Das Leichentuch enthält Blutflecken nicht nur auf der verstrahlten Vorder- und Rückseite des den Leichnam bedeckenden Grabtuchs, sondern auch auf den nicht verstrahlten Flächen des Grabtuchs, die die Flanken des Körpers eng berührt haben. Das Grabtuch muss also auf allen vier Seiten enganliegend den Leichnam umschlossen haben, damit sich die Blutflecken darauf auf diese Art abbilden konnten. Die Blutspuren verflüssigten sich infolge der Fibrinolyse, die 36 bis 40 Stunden nach dem Tod ihren Höhepunkt erreicht, behielten ihre hellrote Farbe bei und zeigen keinerlei Verschmierung. Sie haben präzise Ränder, ein Zeichen, dass keinerlei mechanische Verschiebung bzw. gewaltsame Auswicklung des Körpers aus dem Tuch stattgefunden haben kann. Andererseits muss das Tuch zum Zeitpunkt der Verstrahlung wie ein glattes planes Brett auf dem Körper in Höhe der Nasenspitze (=höchster Berührungspunkt) gelegen oder besser gesagt geschwebt haben, sonst wären die Abstände Körper – Tuch gar nicht berechenbar gewesen. Dieses Schweben des Tuches ist nur zu erklären durch eine plötzliche Druckwelle als Begleitumstand des Megavoltblitzes, der vom Leichnam ausging und die molekulare Umwandlung der Zellulose in Carbonyl (=Dehydrierung) bewirkte. Das Ganze muss - der Höhepunkt der Fibrinolyse lässt keinen anderen Zeitpunkt zu - zwischen 34 bis 40 Stunden nach dem Tod des Mannes geschehen sein. Später hätte eine Unterbrechung der Fibrinolyse keine klaren Blutspuren mehr ergeben.

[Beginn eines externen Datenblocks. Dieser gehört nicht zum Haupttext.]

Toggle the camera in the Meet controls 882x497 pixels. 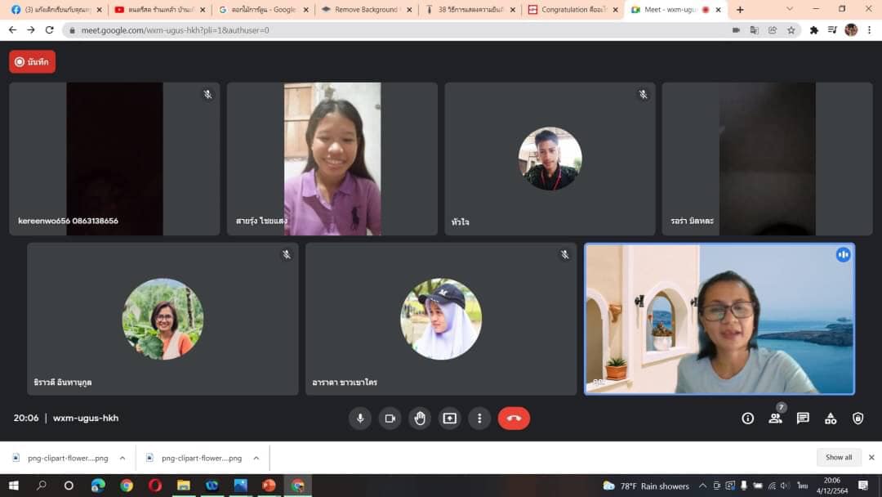[x=390, y=419]
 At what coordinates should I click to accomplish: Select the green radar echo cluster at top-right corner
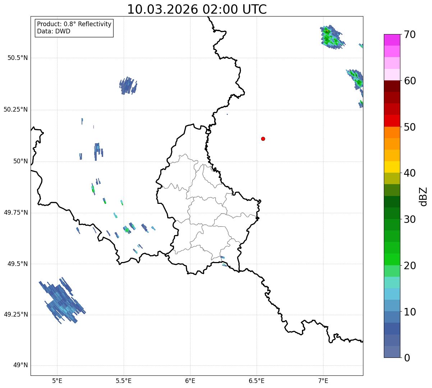coord(331,37)
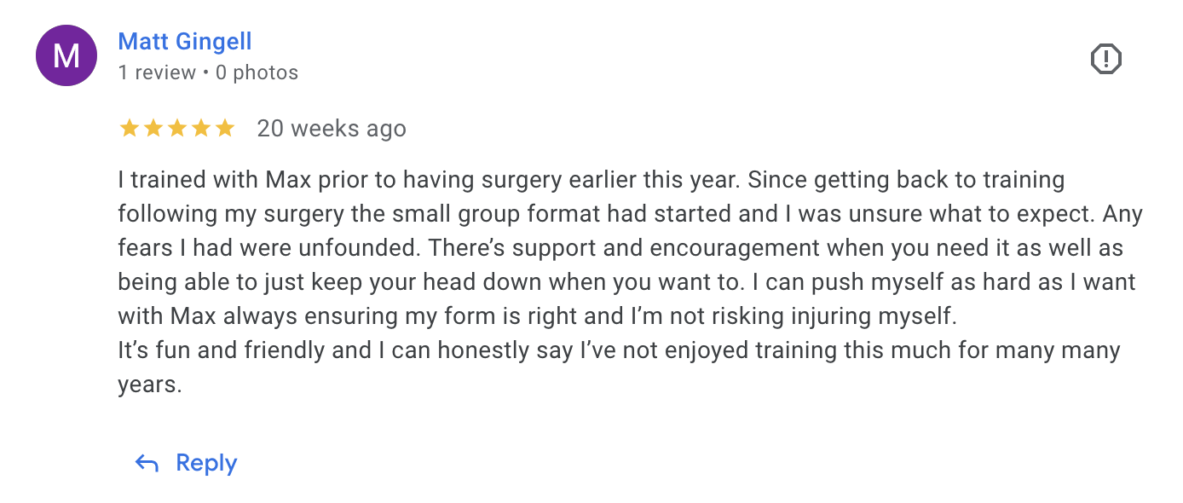Click the third gold rating star
The image size is (1183, 503).
pos(177,129)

Ein weitere Hypothese, die das Abbild auf dem Grabtuch für eine natürliche Verfärbung aufgrund einer so genannten Maillard-Reaktion hält, klingt zunächst einleuchtend. Die Maillard-Reaktion ist eine Form der nicht-enzymatischen Bräunung mit einer Aminosäure und einem reduzierenden Zucker. Eine Reaktion zwischen Kohlehydraten auf der Oberfläche des Tuches und Aminen (Abkömmlinge von Ammoniak). Die potentielle Quelle für Amine, die für die Reaktion benötigt werden, ist aber ein sich zersetzender Körper und auf dem Grabtuch wurden keine Anzeichen von Zersetzung gefunden. Chemische Tests haben angeblich belegt, dass die Blutflecken auf dem Tuch von echtem Blut stammen, die Webtechnik jener von Textilien aus dem 1. Jahrhundert, die in Judäa gefunden wurden gleicht. Die Wunden passen zu römischen Kreuzigungen. Nimmt man all das zusammen, muss das Grabtuch von Turin zu einem Mann gehören, der nach römischer Tradition gekreuzigt, mit Dornen gekrönt, als Jude beerdigt worden war – und dessen Körper vom Grabtuch befreit wurde, ehe er verweste. Der Einzige in der Geschichte auf den all das passt ist zutreffenderweise wohl Jesus von Nazareth. Letztlich bleibt aber dennoch die ungeklärte Frage im Raum stehen, wer als Toter in diesem Tuch gelegen hat und wann.